Pick out each line of the records that includes the string "computer", and copy it.
(Provided data)
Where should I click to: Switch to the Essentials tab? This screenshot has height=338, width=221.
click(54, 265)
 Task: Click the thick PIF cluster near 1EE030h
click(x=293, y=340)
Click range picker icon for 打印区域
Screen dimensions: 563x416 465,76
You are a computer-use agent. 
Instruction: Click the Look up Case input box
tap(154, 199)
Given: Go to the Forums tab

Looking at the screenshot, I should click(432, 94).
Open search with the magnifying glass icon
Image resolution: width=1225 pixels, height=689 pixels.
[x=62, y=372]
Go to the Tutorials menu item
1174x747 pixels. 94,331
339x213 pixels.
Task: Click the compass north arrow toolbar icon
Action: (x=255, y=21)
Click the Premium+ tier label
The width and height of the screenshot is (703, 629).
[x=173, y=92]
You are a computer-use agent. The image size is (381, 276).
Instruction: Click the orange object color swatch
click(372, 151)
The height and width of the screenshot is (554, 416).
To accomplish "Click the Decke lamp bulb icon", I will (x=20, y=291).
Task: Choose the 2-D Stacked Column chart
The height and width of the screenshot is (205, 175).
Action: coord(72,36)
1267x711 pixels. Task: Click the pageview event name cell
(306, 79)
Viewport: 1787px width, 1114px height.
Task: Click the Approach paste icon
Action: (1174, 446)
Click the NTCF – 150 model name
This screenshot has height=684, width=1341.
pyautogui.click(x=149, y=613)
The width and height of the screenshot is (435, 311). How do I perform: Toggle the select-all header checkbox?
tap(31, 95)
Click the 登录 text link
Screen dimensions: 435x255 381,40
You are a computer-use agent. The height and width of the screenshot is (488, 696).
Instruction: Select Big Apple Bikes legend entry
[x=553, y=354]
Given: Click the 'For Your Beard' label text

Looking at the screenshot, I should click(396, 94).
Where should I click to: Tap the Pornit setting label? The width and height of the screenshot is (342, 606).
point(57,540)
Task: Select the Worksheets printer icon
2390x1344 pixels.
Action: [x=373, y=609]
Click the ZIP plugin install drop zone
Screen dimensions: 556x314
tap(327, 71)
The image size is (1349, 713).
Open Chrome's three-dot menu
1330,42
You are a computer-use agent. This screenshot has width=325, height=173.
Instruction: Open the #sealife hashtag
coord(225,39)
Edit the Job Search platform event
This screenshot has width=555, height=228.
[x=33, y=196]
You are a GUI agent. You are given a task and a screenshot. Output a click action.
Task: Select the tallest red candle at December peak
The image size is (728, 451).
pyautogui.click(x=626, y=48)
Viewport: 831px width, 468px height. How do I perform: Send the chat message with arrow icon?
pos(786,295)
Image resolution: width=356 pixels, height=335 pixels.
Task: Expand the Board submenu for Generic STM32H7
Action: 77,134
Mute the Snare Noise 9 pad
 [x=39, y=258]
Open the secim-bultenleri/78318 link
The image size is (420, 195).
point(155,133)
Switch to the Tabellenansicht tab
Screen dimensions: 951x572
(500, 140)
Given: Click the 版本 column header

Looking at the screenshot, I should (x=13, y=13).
(End Provided data)
- [Problem solution]
You are a computer-use agent. 
You are a computer-use agent. The image size is (381, 276).
You are a computer-use agent. The height and width of the screenshot is (488, 696).
You are a computer-use agent. This screenshot has width=325, height=173.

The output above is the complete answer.